The SPWorkflowTask.AlterTask() method is handy dandy. It allows us to alter task details from outside of the workflow itself. I was using it in a couple of custom task forms I had created to update the task based on some user input. It’s pretty simple. You get a reference to the active workflow task item, create a hashtable that you populate with the data you want to change, then use AlterTask() to update the task.
This is pretty much exactly what I was doing, except I threw in an item.Update() after my SPWorkflowTask.AlterTask() call for good measure. I wasn’t sure if the AlterTask() actually did an Update() internally so I figured it couldn’t possibly hurt, right?
Wrong.
My workflow is a two-stage workflow. First one task gets assigned, and upon completion a new task is created and assigned to a different person. When I was testing, the first task would work fine but when I got to the second one I would always get the following exception:
This task is currently locked by a running workflow and cannot be edited
Say what?
Luckily I have seen this before. The last workflow I worked on was built by a consultant that we flew in from out of town. At certain times in said workflow we encountered the same error. I looked into the fix I implemented for that issue and it turns out it was caused by a double Update() on the task item.
Long story short: Essentially he was calling a method that did some work on an item and called Update() before returning. Then immediately after the method call, he called Update() on the item again. Because the method was called in many different places, but the Update() after the method call only occured in this one particular spot, it was the only time it triggered this oddity. Oh, and it was only reproducible in one of our three environments.

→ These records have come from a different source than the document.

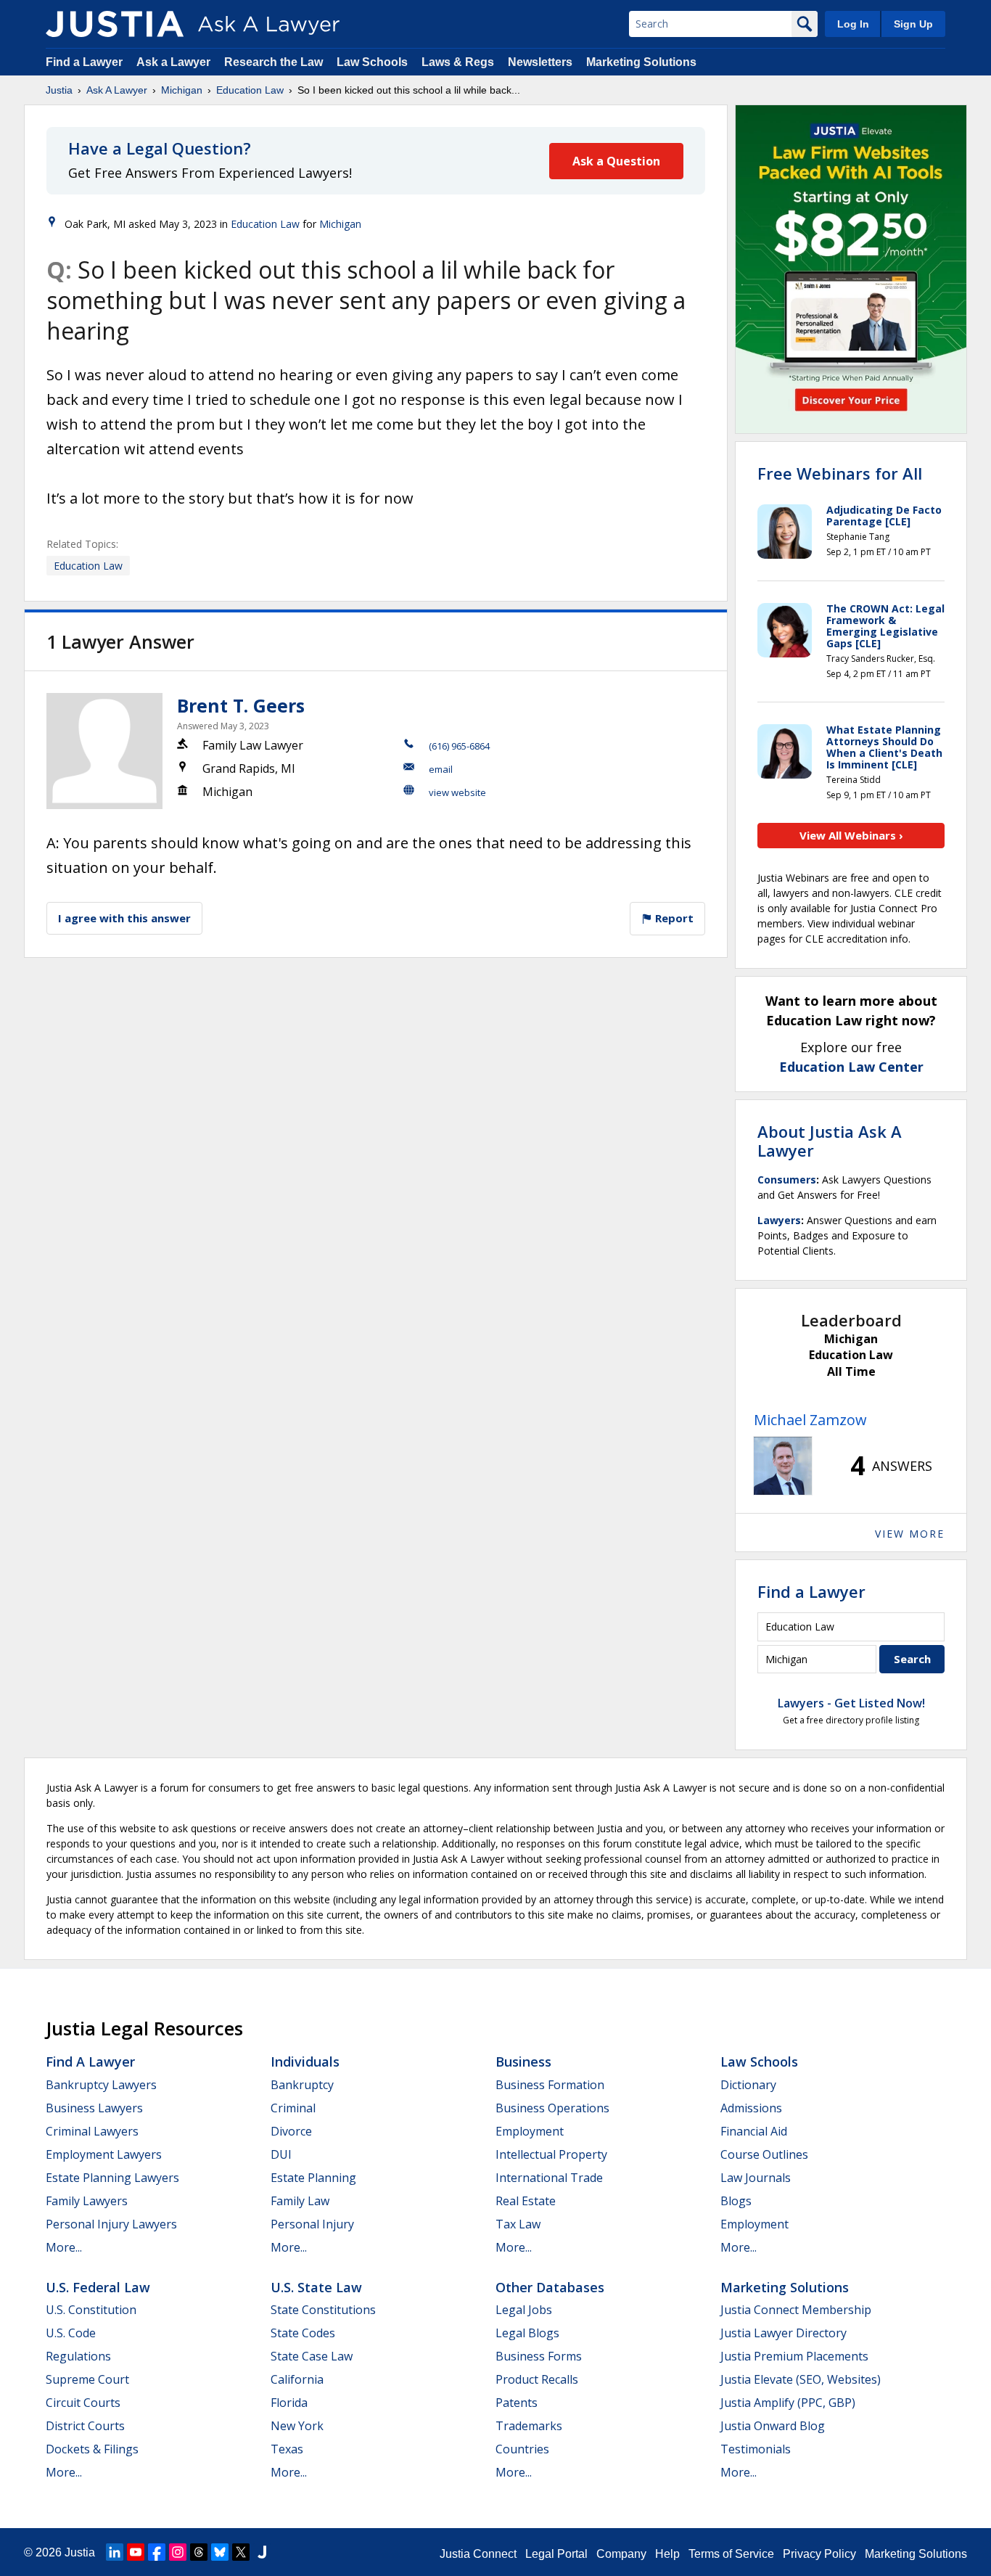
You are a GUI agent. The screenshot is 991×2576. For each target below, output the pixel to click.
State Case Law (312, 2356)
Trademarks (528, 2426)
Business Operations (552, 2108)
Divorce (291, 2131)
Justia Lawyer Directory (783, 2333)
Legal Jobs (523, 2310)
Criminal (293, 2108)
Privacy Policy (819, 2554)
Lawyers (779, 1220)
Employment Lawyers (104, 2154)
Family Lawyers (87, 2201)
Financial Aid (753, 2131)
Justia (59, 90)
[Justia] (115, 24)
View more (910, 1534)
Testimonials (755, 2449)
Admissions (751, 2108)
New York (297, 2426)
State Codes (303, 2333)
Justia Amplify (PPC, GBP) (787, 2403)
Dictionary (748, 2085)
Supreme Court (87, 2379)
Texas (287, 2449)
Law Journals (755, 2178)
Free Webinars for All (839, 473)
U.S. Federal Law (98, 2287)
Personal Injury (312, 2224)
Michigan (181, 90)
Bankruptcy (302, 2085)
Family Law (300, 2201)
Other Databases (549, 2287)
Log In (853, 24)
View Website (457, 792)
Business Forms (538, 2356)
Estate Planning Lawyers (112, 2178)
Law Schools (372, 62)
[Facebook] (156, 2552)
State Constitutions (323, 2310)
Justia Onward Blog (772, 2426)
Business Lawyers (94, 2108)
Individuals (305, 2061)
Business (523, 2061)
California (297, 2379)
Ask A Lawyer (116, 90)
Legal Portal (556, 2554)
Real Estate (525, 2201)
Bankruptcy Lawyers (101, 2085)
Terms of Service (731, 2554)
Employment (529, 2131)
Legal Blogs (527, 2333)
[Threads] (198, 2552)
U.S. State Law (316, 2287)
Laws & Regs (458, 62)
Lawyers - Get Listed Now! (851, 1703)
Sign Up (913, 24)
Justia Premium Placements (794, 2356)
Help (667, 2554)
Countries (522, 2449)
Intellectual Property (551, 2154)
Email (441, 769)
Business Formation (549, 2085)
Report (673, 918)
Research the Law (273, 62)
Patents (516, 2403)
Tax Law (517, 2224)
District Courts (85, 2426)
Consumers (786, 1179)
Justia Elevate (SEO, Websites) (800, 2379)
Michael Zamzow (810, 1419)
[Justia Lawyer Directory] (262, 2552)
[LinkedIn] (114, 2552)
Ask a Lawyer (174, 62)
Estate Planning (313, 2178)
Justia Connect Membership (795, 2310)
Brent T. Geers (241, 705)
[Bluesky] (220, 2552)
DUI (281, 2154)
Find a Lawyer (84, 62)
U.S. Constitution (91, 2310)
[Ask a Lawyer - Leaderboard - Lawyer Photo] (783, 1466)
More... (64, 2247)
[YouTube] (135, 2552)
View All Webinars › (851, 835)
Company (621, 2554)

So why would an Update() call followed by another one immediately after cause the workflow to lock? I don’t know. Maybe it’s still updating the database when the second one comes around, and it gets stuck in some sort of weird zombie state.

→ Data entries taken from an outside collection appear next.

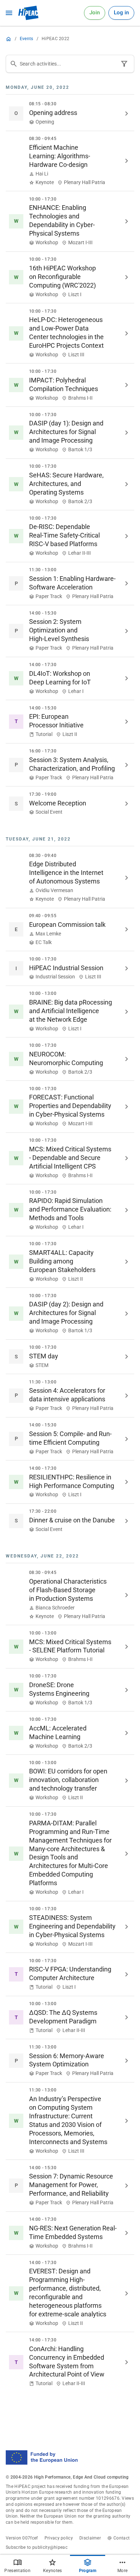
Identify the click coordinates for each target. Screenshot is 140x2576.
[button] (70, 113)
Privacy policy (59, 2538)
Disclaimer (90, 2538)
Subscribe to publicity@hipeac (36, 2547)
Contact (121, 2538)
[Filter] (124, 64)
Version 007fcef (22, 2538)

Looking at my code, there wasn’t really much to it. I created a hashtable which I populated with some data, passed it into the AlterTask() method along with a reference to the task item, and finished off by calling Update() on the item. Seemingly innocent enough…

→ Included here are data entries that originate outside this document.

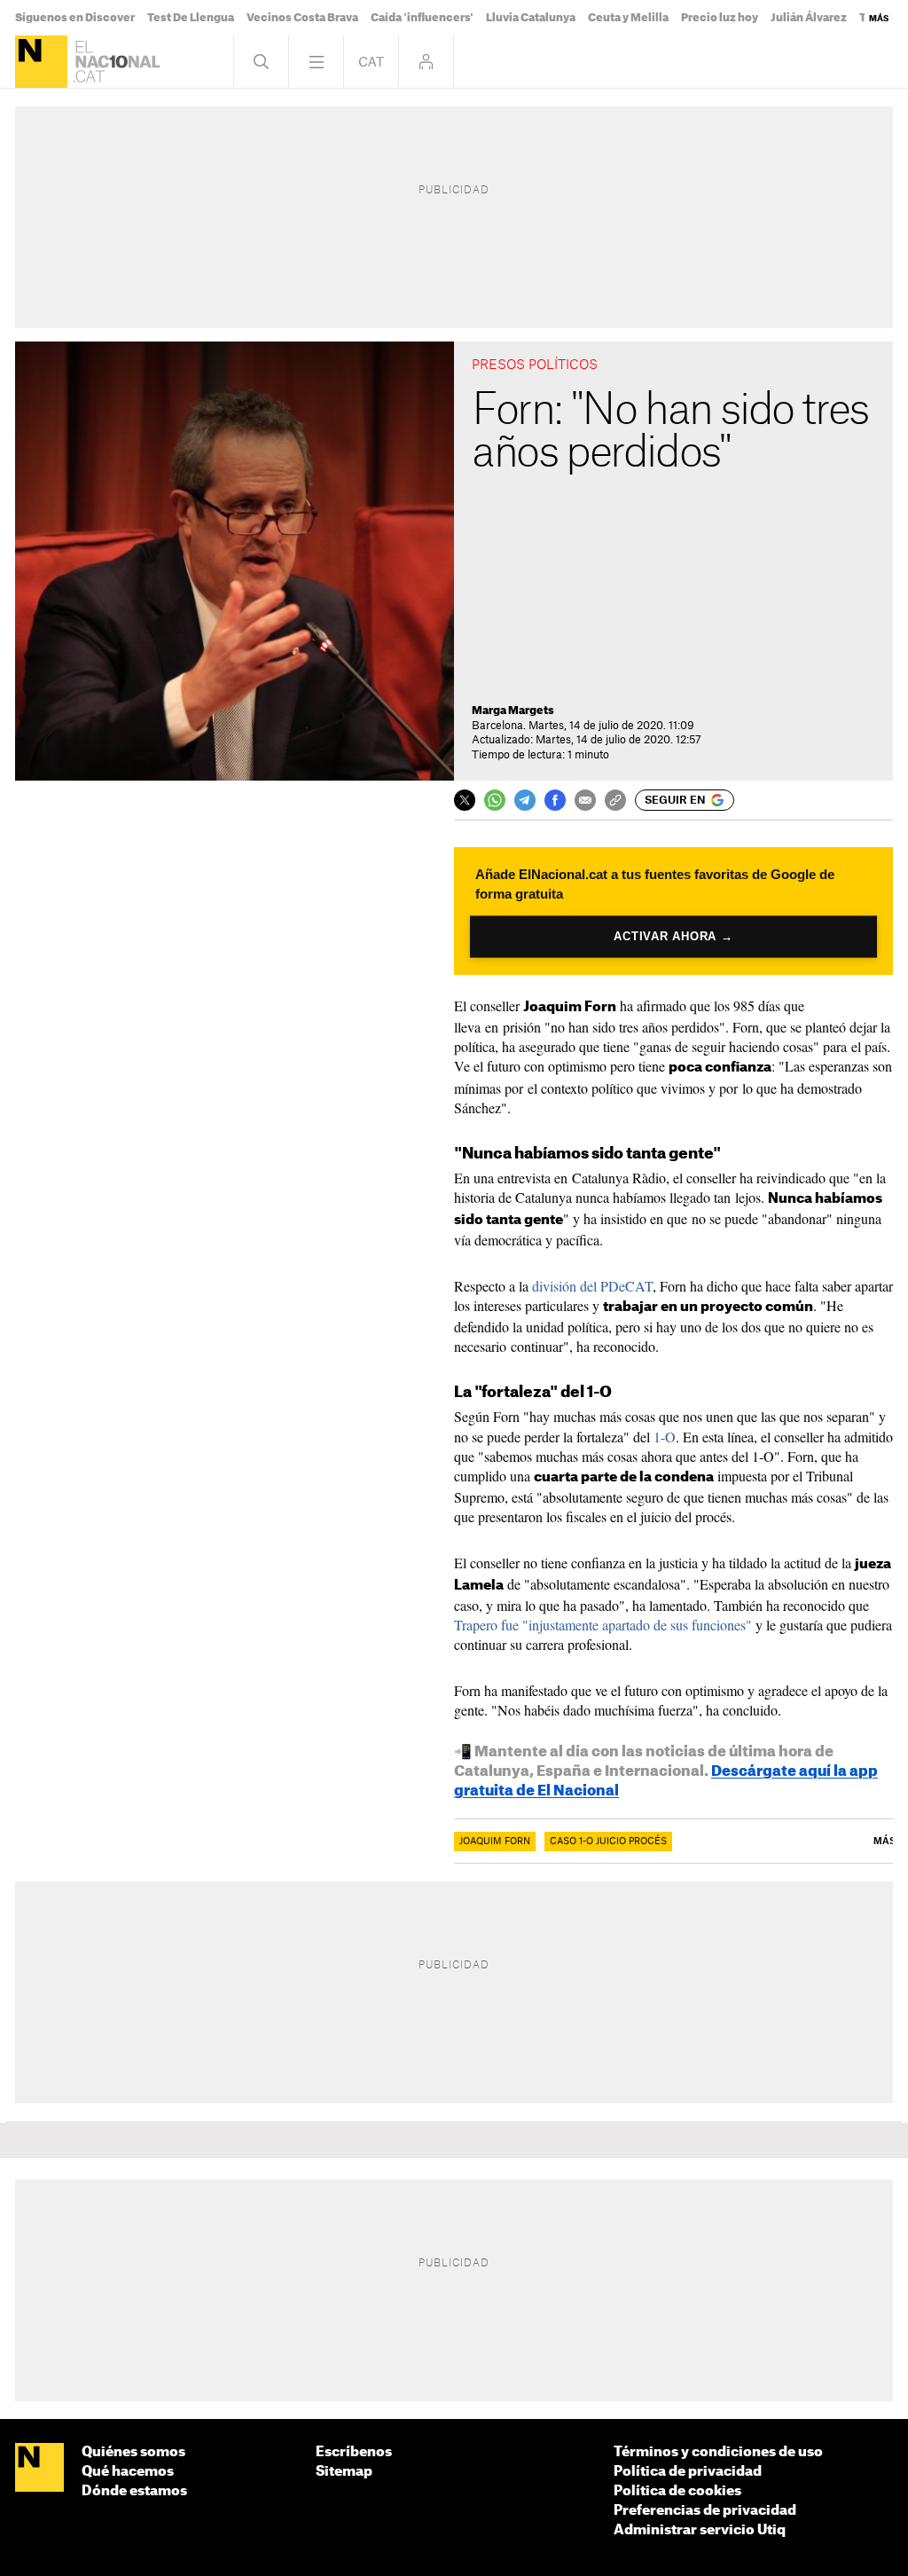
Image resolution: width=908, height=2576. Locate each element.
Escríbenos (354, 2452)
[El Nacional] (41, 61)
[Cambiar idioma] (371, 61)
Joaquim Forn (494, 1841)
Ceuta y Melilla (628, 17)
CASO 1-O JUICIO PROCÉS (608, 1841)
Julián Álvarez (809, 17)
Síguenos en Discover (75, 17)
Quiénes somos (133, 2452)
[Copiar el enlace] (615, 800)
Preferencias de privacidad (705, 2510)
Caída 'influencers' (422, 17)
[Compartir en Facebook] (555, 800)
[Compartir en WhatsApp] (494, 800)
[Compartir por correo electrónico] (585, 800)
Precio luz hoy (719, 17)
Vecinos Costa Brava (302, 17)
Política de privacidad (688, 2471)
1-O (665, 1436)
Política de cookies (677, 2491)
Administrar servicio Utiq (700, 2530)
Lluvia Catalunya (530, 17)
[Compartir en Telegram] (525, 800)
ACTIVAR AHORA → (673, 936)
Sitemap (344, 2471)
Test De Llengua (190, 17)
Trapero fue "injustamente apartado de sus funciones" (603, 1624)
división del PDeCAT (592, 1285)
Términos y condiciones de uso (718, 2452)
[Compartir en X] (464, 800)
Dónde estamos (134, 2491)
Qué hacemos (128, 2471)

Hashtable taskHash = new Hashtable();
taskHash[RecStrings.RecApprovalComment] = this.approvalCommentTextbox.Text;
taskHash[RecStrings.RecIsApproved] = button.Text == "Approve";
taskHash[SPBuiltInFieldId.TaskStatus] = "Complete";
taskHash[SPBuiltInFieldId.PercentComplete] = "1";
SPWorkflowTask.AlterTask(this.tasklistItem, taskHash, true);
this.tasklistItem.Update(); // Don’t do this! It will cause problems…
Full of suspicion I fired up dotPeek and had a look at the AlterTask() method.
Turns out it does call Update(). Which means I was having the same issue that the other workflow was having. In hindsight, I guess that makes plenty of sense. If you have a method that changes an item, you’d expect it to actually finish off with an update to persist those changes.
The peculiar thing is that it only manifests itself once you’ve created a second task. If your workflow is a single stage with just one workflow tasks, the workflow will happily complete successfully.
After removing the this.tasklistItem.Update(); line in my code, the error happily went away.